Il y a, chez Niontay, quelque chose qui rappelle Bankroll Fresh, non pas par imitation formelle, mais par phénomène d’écho. Un écho déformé, étiré, déplacé dans le temps et dans l’espace. Si Bankroll Fresh représente la vitesse pure, Niontay en est la réverbération, lointaine et ralentie, le moment où l’onde de choc, après avoir tout traversé, revient frapper les murs, méconnaissable.

Son rappeur préféré était l’instant brut, le rap comme énergie cinétique, comme flux vital impossible à canaliser. Sa musique avançait sans se retourner, et incarnait cette Atlanta où les styles naissent, meurent et se recomposent à une vitesse telle que l’histoire elle-même peine à suivre. Bankroll Fresh, l’album, n’était pas une archive de l’époque ; il en était la combustion.

Fada<3of$, au contraire, est un album hanté par l’idée même de trace. Niontay ne rappe pas depuis l’instant, mais depuis l’après. Après la perte, après la fête, après le moment où l’on réalise que ce qui semblait aller de soi peut s’interrompre net. Là où la trap music de Bankroll incarnait un présent perpétuel, Niontay écrit depuis une spirale qui évoque sans cesse les mêmes motifs passés, les mêmes souvenirs, les mêmes absences, et qui reprend les exacts références que l’on trouvait déjà dans Dante’s Inferno, à la Three 6 Mafia, à 454, à Gucci Mane, à la NBA, à la Louisiane d’hier et à la Floride d’aujourd’hui.

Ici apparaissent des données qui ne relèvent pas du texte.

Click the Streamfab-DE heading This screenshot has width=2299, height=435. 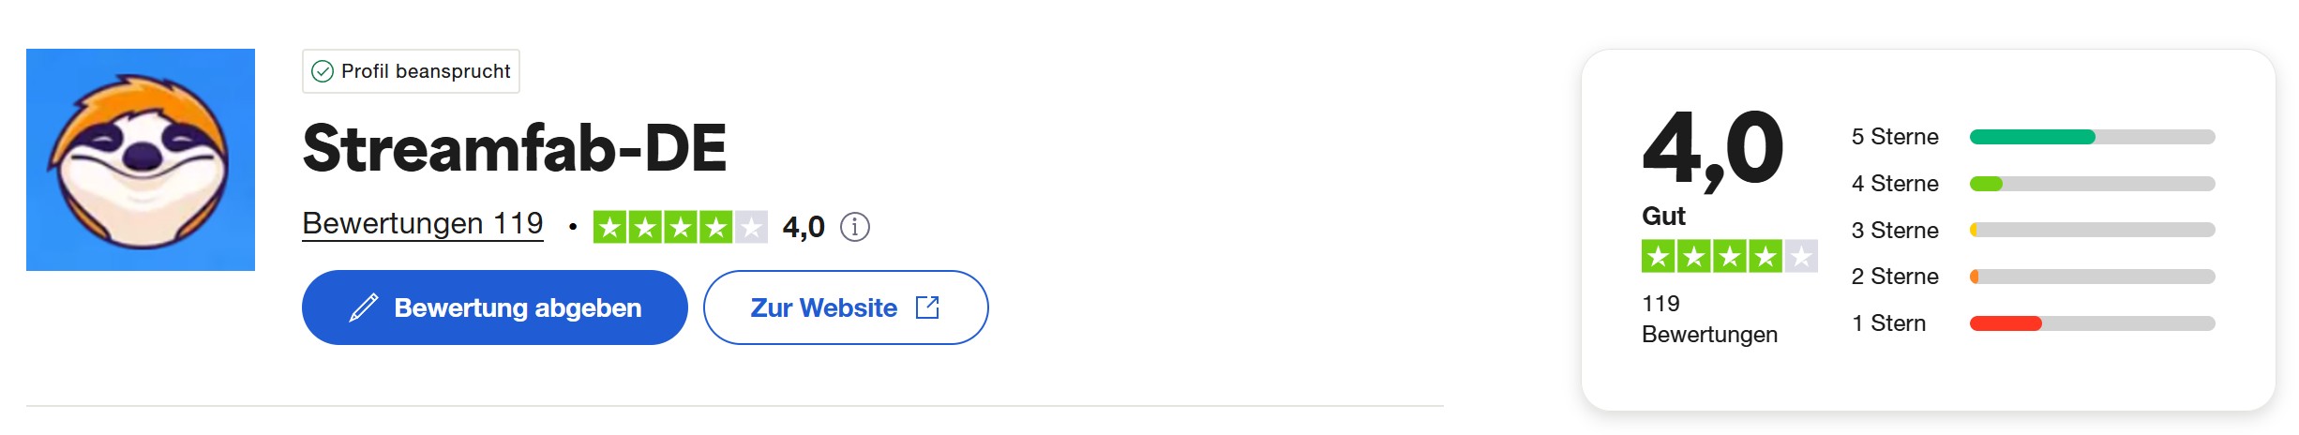point(515,148)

Les deux jeunes hommes se rejoignent dans leur rapport au chaos, vécu de plein fouet chez l’un, recomposé chez l’autre. Les beats de Fada<3of$, majoritairement l’œuvre de Niontay lui-même, semblent souvent au bord de la désintégration : rythmiques bancales, basses saturées, textures lo-fi qui donnent l’impression que le morceau pourrait s’effondrer à tout moment. C’est une musique qui avance en boitant, comme un survivant marchant sur des débris. Les interludes, la courte longueur des morceaux, les respirations, donnent au disque une structure fragmentée. Et Niontay cultive moins un style unique que cette sorte de désordre, invoquant un spectre, large, déroutant, dans un capharnaüm où se croisent presque toutes les tendances du rap underground, mais abordées comme un tout, unique, unifié, pour nourrir un seul portrait : le sien.

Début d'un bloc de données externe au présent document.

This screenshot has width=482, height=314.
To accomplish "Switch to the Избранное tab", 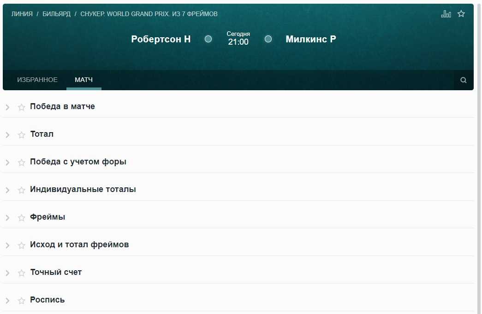I will [x=37, y=80].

Bankroll Fresh parlait depuis la rue, Niontay parle depuis la mémoire, et il y a chez lui une conscience aiguë de l’histoire – personnelle et collective – que son idole n’avait ni le temps ni le désir d’expliciter. Quand Niontay glisse des références culturelles, politiques ou communautaires, il le fait comme on poserait des balises dans un brouillard épais. Non pour expliquer, mais pour ne pas se perdre. Bankroll Fresh brûlait trop vite pour baliser quoi que ce soit ; Niontay avance en laissant derrière lui des signes, conscient que d’autres viendront peut-être marcher sur ses traces.

Et c’est peut-être là, dans cet espace entre la disparition et la persistance, que Niontay trouve sa singularité : un rap qui ne cherche ni à arrêter le train, ni à monter dedans à toute vitesse, mais à écouter, attentivement, le bruit qu’il laisse derrière lui lorsqu’il disparaît à l’horizon.

Par delà les bas-fonds de ce qui est visible à ceux restés à quai, l’exploration se poursuit. Sur Soulja Hate Repellant, Niontay expérimente suffisamment pour toujours se distinguer, au moins par les transformations de son timbre marmonné, trafiqué, accéléré. Sa spirale devenue foreuse, il continue de creuser divers sous-genres ou particularités régionales, très identifiés – et suffisamment profondément pour en faire remonter toute leur noirceur.

Cette fois, il navigue dans ce que Détroit, la plugg et le chopped and screwed ont de plus sombre, secondé par Gatorface (aka 454) qui infuse l’ensemble dans la vase pitchée de Floride. Cette boue noire, celle restée coincée sous les bottes des Soljas louisianais qui inspiraient ouvertement Bankroll Fresh, est une ombre crépusculaire qui plane sur la mixtape. Ces ténèbres défient autant Dieu que Satan, les règles du jeu que la morale, allant jusqu’à réclamer le réveil des zombies et la libération des assassins.

Cette impression noire n’est cette fois plus l’effet d’un vide, mais de la densité d’un trop plein. Bankroll Fresh est mort, certes, mais ses semblables et l’esprit qu’il portait sont partout, pour une raison simple : les vrais Soljas ne meurent pas, ils se multiplient.